Lay out the lines between the lines holding "Careers (22, 33)" and "suntex blind (129, 1989)", inclusive, as a Markdown table with the columns No. and Entry, numbering each line and leaving out blank ones. Include only those lines.

START RECORDS FOR THIS EXERCISE

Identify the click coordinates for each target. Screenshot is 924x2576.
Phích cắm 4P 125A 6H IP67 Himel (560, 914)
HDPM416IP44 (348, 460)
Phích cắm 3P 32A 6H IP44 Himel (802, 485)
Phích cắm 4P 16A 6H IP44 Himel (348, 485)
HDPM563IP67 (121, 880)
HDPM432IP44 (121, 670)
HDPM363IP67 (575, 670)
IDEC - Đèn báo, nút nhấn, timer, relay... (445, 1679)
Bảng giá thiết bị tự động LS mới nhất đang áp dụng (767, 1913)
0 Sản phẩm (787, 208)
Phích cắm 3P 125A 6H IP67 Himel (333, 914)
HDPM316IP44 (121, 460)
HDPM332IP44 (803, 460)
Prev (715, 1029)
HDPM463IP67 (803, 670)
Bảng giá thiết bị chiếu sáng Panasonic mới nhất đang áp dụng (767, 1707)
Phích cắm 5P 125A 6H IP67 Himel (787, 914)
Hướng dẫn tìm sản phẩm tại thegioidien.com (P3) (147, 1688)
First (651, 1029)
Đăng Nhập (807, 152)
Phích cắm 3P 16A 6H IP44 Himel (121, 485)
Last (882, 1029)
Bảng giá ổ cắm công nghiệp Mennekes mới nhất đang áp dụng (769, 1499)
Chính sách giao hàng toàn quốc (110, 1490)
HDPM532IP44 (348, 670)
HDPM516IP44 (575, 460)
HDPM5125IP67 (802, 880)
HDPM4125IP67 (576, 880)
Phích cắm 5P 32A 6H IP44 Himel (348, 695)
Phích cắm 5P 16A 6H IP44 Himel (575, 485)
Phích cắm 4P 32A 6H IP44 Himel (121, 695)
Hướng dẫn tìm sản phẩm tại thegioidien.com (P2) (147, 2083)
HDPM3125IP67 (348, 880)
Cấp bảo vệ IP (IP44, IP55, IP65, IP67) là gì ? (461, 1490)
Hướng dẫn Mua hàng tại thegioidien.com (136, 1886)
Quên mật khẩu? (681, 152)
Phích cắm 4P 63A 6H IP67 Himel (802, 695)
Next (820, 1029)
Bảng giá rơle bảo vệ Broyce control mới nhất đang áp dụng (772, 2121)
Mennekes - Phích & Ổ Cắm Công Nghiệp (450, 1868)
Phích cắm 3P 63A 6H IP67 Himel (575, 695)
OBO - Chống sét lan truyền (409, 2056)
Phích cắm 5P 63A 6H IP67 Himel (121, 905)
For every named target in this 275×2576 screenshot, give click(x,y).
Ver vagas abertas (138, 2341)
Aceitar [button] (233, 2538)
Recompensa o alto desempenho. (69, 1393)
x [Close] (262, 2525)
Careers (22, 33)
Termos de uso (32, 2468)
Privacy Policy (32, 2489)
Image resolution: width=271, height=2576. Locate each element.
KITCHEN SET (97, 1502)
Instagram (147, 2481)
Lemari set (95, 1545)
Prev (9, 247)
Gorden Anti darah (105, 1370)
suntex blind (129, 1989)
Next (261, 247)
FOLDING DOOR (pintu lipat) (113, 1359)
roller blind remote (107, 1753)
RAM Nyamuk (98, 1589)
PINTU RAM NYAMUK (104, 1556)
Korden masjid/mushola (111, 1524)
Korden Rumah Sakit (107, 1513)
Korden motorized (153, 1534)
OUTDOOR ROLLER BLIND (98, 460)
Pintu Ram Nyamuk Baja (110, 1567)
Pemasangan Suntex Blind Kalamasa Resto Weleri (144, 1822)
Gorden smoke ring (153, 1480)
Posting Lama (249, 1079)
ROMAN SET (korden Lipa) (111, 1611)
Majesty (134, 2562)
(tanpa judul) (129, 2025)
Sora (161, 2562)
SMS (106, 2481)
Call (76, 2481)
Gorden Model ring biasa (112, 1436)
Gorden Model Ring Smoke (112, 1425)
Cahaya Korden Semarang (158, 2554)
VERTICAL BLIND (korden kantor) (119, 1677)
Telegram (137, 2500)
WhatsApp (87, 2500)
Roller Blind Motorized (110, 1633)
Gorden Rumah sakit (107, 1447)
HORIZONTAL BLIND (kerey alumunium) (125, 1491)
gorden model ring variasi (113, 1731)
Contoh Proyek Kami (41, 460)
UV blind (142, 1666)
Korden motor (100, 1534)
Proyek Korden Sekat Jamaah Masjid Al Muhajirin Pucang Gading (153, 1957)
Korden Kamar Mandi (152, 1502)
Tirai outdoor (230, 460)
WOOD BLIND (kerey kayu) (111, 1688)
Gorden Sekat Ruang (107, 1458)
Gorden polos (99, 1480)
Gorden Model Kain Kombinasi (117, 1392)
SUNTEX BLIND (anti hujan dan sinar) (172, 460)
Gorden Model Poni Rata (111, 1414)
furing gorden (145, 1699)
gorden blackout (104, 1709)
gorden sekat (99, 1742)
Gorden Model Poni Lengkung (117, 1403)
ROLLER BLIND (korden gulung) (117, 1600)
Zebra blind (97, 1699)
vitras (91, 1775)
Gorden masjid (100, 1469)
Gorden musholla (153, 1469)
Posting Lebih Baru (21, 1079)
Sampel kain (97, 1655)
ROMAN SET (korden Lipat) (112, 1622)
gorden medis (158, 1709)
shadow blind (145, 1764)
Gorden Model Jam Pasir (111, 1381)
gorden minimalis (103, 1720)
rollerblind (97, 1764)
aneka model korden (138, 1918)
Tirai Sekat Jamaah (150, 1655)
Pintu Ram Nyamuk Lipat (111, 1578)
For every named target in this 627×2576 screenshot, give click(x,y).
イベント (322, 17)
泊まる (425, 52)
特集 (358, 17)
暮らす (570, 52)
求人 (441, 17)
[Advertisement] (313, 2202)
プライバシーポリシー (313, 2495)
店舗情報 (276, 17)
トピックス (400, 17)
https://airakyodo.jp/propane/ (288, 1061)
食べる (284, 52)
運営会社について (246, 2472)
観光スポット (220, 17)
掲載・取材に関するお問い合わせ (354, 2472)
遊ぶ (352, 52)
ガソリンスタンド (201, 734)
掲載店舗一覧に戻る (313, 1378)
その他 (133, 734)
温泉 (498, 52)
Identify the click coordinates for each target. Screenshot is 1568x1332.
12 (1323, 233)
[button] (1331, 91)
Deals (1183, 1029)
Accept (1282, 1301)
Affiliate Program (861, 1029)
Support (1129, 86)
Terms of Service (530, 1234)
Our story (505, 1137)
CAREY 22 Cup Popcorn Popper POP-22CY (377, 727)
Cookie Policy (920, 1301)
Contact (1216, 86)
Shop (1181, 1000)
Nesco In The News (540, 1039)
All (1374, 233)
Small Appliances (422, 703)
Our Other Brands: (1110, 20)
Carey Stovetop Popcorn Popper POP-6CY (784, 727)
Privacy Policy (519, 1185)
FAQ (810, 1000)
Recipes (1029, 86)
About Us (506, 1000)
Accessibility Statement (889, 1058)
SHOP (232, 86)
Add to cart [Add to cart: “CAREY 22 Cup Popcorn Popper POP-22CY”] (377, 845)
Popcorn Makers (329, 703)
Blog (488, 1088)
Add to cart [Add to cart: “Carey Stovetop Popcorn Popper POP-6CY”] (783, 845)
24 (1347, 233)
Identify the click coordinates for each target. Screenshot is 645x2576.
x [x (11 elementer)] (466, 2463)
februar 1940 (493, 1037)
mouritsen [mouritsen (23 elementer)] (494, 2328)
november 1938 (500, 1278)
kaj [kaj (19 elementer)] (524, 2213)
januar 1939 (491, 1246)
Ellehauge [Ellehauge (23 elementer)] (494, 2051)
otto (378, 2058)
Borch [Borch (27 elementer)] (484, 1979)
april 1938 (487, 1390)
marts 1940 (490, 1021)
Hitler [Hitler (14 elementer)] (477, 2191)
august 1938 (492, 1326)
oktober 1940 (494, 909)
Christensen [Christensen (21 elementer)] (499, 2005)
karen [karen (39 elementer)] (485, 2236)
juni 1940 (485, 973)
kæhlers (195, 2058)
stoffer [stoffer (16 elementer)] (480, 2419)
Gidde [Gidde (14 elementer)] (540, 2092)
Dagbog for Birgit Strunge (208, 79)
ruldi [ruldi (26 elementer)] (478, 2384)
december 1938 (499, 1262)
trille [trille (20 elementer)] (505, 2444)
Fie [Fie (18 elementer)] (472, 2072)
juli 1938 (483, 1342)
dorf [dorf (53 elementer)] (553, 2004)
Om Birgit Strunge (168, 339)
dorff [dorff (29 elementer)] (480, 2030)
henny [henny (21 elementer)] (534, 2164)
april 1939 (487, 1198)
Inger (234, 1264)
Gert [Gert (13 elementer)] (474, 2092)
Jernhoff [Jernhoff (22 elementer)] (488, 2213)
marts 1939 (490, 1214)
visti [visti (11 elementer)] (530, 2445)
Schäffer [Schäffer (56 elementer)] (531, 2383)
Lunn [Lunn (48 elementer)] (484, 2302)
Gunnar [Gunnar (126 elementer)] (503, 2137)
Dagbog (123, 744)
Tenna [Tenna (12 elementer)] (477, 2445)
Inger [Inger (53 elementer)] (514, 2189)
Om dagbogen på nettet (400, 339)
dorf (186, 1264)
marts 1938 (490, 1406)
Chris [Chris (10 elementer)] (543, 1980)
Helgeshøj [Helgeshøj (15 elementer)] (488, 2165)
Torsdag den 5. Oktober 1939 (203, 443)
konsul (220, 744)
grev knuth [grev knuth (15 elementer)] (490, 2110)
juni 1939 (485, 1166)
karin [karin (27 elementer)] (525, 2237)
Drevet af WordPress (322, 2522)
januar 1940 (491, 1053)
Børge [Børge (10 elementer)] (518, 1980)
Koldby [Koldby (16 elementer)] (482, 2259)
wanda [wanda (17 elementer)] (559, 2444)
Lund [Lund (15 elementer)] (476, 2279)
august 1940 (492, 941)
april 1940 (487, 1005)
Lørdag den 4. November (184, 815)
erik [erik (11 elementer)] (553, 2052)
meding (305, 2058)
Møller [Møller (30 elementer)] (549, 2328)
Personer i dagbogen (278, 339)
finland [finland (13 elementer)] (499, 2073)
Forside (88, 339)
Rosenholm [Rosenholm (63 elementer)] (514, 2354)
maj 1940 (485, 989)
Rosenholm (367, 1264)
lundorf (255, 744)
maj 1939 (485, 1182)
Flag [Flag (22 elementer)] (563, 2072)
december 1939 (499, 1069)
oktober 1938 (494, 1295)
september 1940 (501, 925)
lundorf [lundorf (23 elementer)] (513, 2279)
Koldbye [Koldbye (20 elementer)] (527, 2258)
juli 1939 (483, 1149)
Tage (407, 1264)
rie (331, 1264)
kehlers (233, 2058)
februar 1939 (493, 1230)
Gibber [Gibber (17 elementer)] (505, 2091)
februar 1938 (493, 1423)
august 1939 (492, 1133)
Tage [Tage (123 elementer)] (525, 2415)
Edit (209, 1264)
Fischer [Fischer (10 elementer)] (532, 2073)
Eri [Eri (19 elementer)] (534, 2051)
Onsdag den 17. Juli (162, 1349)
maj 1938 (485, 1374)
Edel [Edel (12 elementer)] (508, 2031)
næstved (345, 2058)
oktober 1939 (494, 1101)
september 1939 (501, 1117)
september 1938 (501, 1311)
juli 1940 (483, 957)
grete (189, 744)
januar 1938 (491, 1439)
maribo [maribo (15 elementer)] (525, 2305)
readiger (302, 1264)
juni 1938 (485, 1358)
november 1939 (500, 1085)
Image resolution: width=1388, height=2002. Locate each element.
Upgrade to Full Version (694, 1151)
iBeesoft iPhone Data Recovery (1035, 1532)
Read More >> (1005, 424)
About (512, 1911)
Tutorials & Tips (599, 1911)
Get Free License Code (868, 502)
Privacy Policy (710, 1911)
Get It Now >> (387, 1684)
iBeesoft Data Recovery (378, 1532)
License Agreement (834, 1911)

END RECORDS FOR THIS EXERCISE

**FINAL RESULT:**
| No. | Entry |
|---|---|
| 1 | Careers (22, 33) |
| 2 | Termos de uso (32, 2468) |
| 3 | Privacy Policy (32, 2489) |
| 4 | Image resolution: width=271, height=2576. Locate each element. |
| 5 | KITCHEN SET (97, 1502) |
| 6 | Instagram (147, 2481) |
| 7 | Lemari set (95, 1545) |
| 8 | Prev (9, 247) |
| 9 | Gorden Anti darah (105, 1370) |
| 10 | suntex blind (129, 1989) |